Louisiana faces daunting threat of new hurricane while still recovering from Laura

As a potential hurricane threatens the Louisiana coast, this weekend, residents are still cleaning up from last year's dual hurricane onslaught of Laura and Delta.

LAKE CHARLES, La. -- Residents in coastal Louisiana are casting a weary eye to the Gulf of Mexico as the threat of a new hurricane looms, while thousands of residents are still feeling the impacts from Hurricane Laura that struck as a powerful Category 4 hurricane nearly a year ago to the day.

"Nothing and nobody was left untouched," said Calcasieu Parish Police Jury President Brian Abshire.

Hurricane Laura roared ashore on Aug. 27, 2020 with 150 mph winds and a 9-foot storm surge, and the eye wall passed right over Lake Charles. It was the strongest hurricane to strike southwestern Louisiana since records began in 1851, according to the National Weather Service

The storm left hundreds of thousands of families with homes in need of repair at a cost of billions. 

"Safe to say we're forever changed by that event," Abshire said. 

And the scars still linger across the region. Photos taken in the city this summer show some homes still suffering severe damage and littered with debris. 

"We still have businesses boarded up from the last (hurricane)," Gov. John Bel Edwards told a news conference Thursday. "Homes have not been repaired or reoccupied… so we have a ways to go."

Hampering recovery efforts was that Hurricane Delta struck the same area six weeks later, followed by a rare and major ice storm in February and a severe weather outbreak in May that led to additional flooding and tornado damage.

FEMA Administrator Deanne Criswell says in the aftermath of the storms they have managed to help remove 24 million cubic yards of debris. 

"This is roughly enough to fill the Superdome in New Orleans six times," Criswell said. "This is not only an indication of the scale of damage that southwest Louisiana experienced, but it's also an indication of the scale of recovery that's going to continue."

Criswell added that more than 63,000 people have received federal support for home repair, rental assistance and replacing some essential household items, while about 2,400 families have been placed in temporary housing.

Lake Charles Mayor Nic Hunter praised FEMA officials for their quick work bringing emergency support in the days leading up to the storm and in the immediate aftermath. But expressed frustration at what he called the "glaring, unacceptable, embarrassing lack of supplemental disaster aid for this community."

He's asking for FEMA and President Biden to grant a cost share adjustment for disaster repairs which would increase the percentage of repair costs the government would cover, and to increase disaster aid to individuals.

"If you would look up the word 'unprecedented' in the dictionary, there should be an image of southwest Louisiana and the caption of '2020-2021'… we have lived it in this community," Hunter said. "So if there was ever the case of a cost share adjustment to help local government provide more services for locals, this would be the occasion."

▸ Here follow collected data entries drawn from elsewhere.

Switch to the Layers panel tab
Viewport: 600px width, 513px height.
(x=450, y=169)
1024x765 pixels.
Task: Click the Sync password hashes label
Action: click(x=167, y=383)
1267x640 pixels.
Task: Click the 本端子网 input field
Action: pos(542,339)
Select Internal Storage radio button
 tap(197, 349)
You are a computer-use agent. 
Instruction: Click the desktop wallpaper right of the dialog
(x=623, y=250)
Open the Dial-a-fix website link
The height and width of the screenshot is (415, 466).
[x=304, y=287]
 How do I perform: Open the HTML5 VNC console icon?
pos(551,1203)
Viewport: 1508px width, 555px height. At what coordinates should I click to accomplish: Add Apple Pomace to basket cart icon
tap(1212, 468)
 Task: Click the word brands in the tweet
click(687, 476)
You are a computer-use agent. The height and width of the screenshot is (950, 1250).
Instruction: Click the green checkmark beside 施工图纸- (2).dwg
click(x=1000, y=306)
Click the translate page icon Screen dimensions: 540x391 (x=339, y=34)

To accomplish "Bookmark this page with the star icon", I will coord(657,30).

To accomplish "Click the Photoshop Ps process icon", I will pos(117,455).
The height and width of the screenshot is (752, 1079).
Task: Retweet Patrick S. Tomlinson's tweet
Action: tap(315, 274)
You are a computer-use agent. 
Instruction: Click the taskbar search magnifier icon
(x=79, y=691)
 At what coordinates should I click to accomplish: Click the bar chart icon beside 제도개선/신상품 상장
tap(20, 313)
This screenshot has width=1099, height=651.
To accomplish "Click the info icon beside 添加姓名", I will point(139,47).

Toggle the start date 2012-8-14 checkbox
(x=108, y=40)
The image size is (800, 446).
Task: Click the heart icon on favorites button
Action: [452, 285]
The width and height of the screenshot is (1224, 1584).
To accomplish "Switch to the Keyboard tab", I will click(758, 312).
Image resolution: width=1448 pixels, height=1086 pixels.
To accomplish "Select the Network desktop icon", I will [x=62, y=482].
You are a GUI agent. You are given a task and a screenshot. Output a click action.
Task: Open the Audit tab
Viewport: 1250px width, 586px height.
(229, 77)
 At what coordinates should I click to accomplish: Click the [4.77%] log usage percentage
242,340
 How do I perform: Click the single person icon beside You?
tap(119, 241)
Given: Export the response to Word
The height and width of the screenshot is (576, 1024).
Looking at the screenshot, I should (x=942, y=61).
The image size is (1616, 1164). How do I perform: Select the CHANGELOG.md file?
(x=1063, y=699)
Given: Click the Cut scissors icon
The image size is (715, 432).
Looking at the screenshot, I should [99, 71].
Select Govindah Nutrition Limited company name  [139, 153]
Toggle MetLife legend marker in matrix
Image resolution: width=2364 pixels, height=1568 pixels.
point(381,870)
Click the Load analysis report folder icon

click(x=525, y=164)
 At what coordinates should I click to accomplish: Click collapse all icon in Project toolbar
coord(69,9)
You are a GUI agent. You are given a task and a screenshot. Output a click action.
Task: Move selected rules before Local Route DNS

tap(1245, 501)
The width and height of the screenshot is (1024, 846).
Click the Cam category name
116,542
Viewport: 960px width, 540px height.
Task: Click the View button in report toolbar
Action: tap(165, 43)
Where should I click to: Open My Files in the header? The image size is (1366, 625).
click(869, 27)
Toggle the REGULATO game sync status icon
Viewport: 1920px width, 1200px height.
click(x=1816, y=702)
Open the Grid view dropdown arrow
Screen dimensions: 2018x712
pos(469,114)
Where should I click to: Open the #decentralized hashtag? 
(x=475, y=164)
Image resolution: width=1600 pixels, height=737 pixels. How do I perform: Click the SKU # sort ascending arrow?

Criswell said the government emergency response aid would continue in the region.

"We are committed to continuing to work with the state, with the parish, the local communities with their ongoing community efforts," she said.

More trouble brewing in the Gulf

As if four natural disasters weren't enough in the past year, another storm is taking aim at the Louisiana coastline. A cluster of thunderstorms had strengthened into Tropical Depression Nine off the coast of Cuba Thursday. 

Forecast models indicate the storm will soon intensify into hurricane strength and approach the Gulf Coast this weekend, perhaps making landfall sometime later Sunday or Monday. Right now, calculations suggest that landfall could be somewhere along the Louisiana coast. 

"Everybody in Louisiana on the coast needs to be prepared for a hurricane that could come as late as Sunday… and it could be a major hurricane," Gov. Edwards said. "The time to prepare is now."

Edwards also urged residents who haven't yet been vaccinated to do so as soon as possible as thousands may need to be sheltered together during the storm.